START

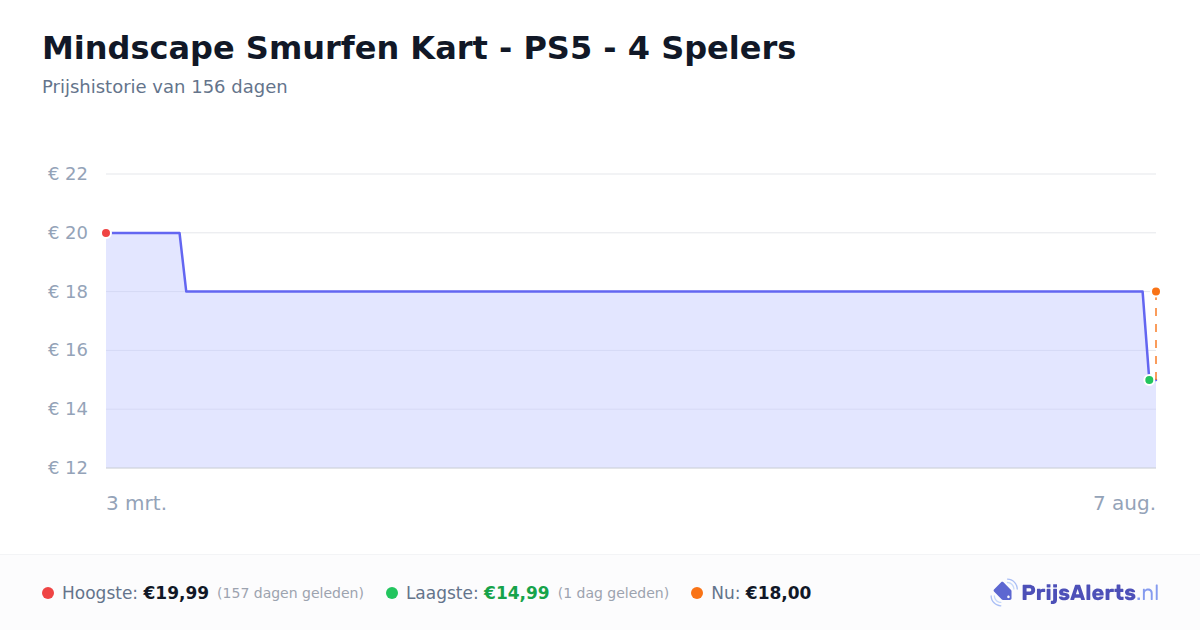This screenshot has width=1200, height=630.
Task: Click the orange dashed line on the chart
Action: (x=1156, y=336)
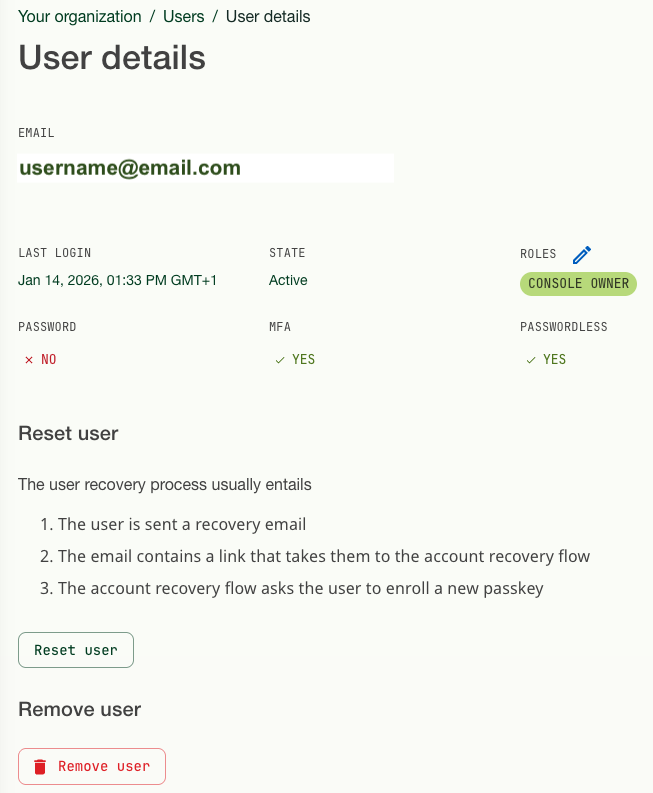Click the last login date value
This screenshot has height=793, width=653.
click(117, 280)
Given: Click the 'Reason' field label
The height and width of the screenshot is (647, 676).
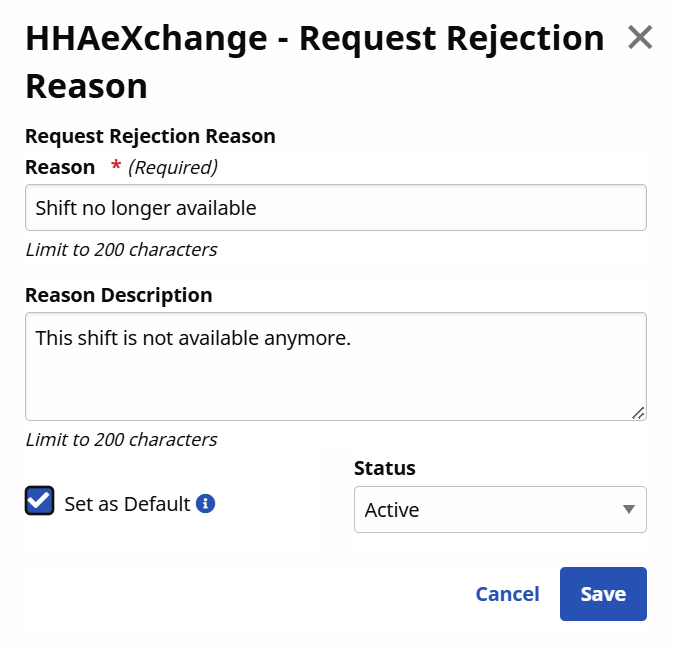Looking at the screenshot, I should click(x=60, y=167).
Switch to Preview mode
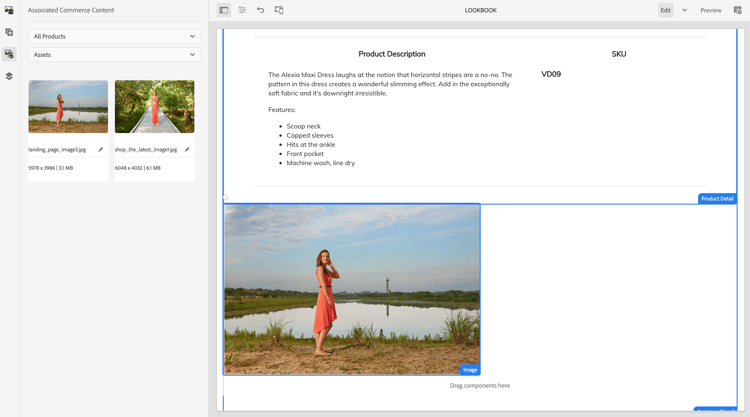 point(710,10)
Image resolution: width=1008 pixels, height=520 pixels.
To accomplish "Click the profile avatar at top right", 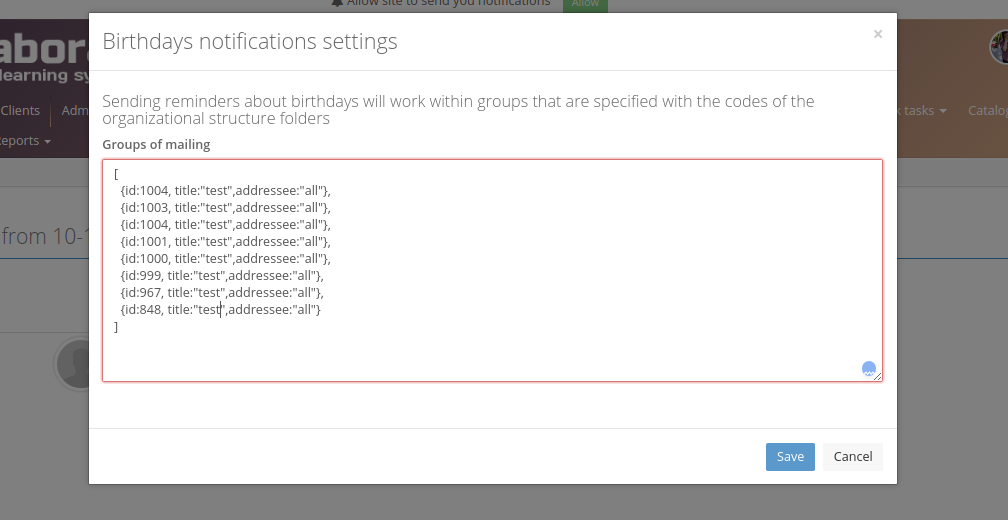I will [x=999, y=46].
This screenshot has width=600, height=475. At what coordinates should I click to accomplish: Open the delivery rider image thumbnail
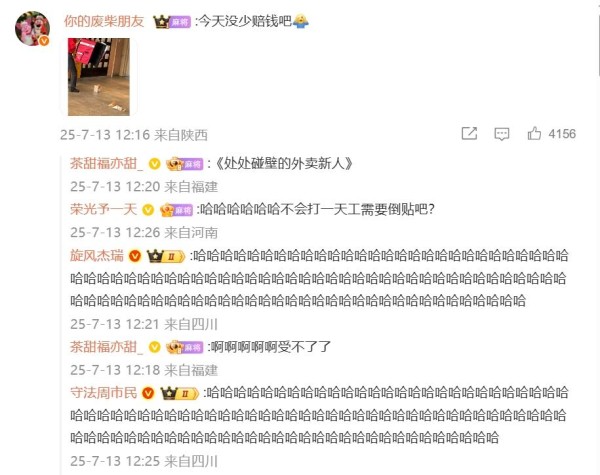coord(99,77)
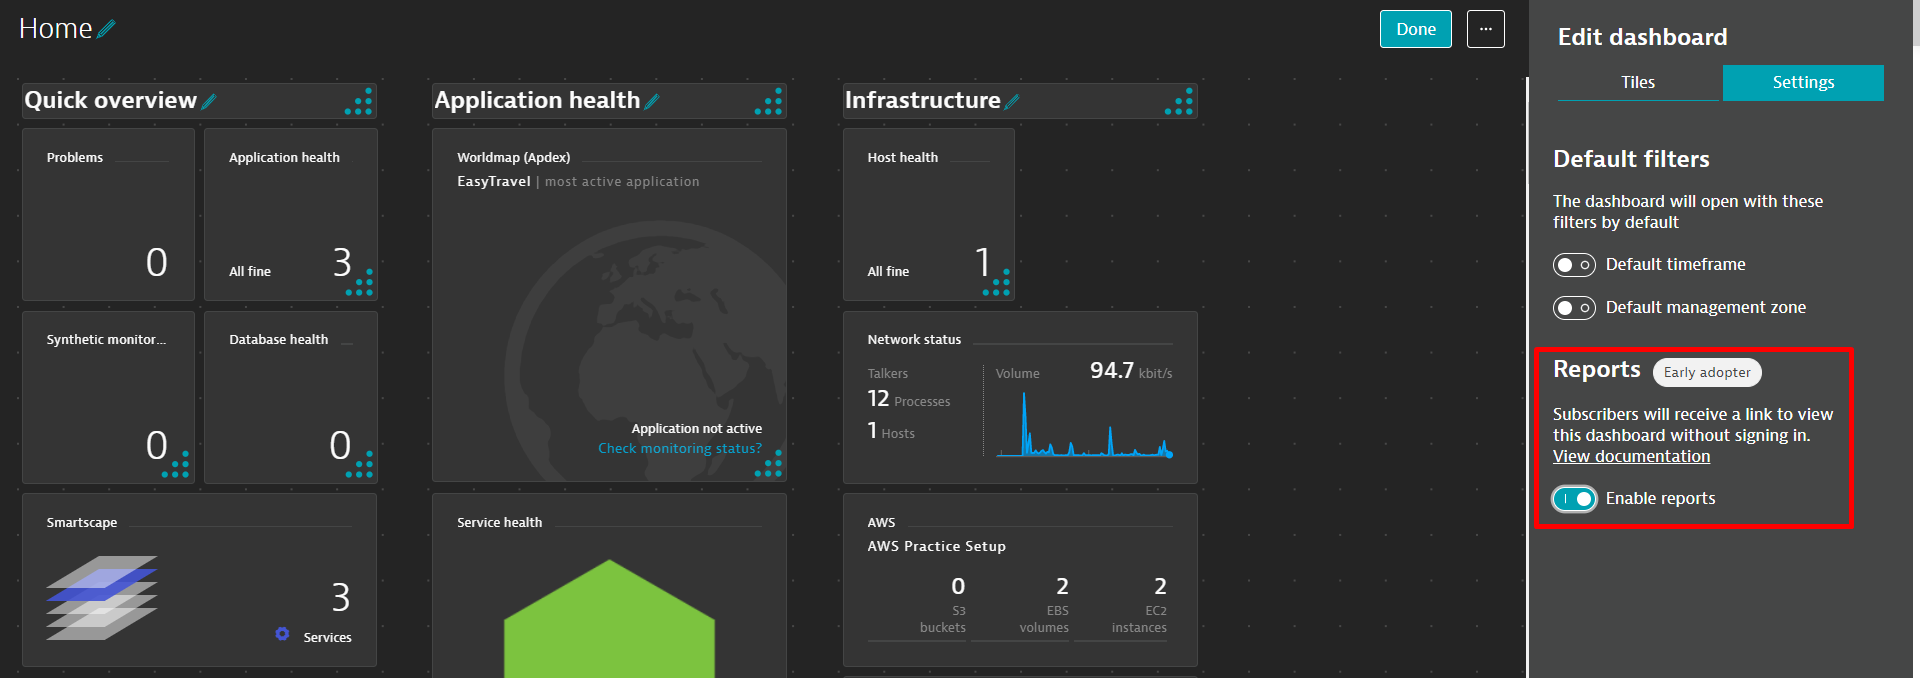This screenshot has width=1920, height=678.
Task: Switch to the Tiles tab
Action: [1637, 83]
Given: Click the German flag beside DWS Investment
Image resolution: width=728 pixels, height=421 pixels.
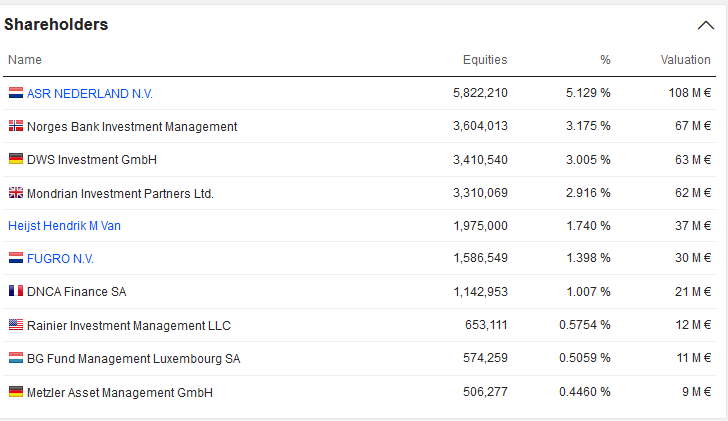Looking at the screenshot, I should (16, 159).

END

SET EXERCISE: Recast the records from the line that has "Given: Click the German" through the end of the records as a two-column CSV with the columns instruction and click_point. Give one row per record, with its text and its answer each in a single quoted field, line breaks replaced by spaces, and the pictures left out.

OUTPUT OF THE TASK:
instruction,click_point
"Given: Click the German flag beside DWS Investment Image resolution: width=728 pixels, height=421 pixels.","Looking at the screenshot, I should (16, 159)."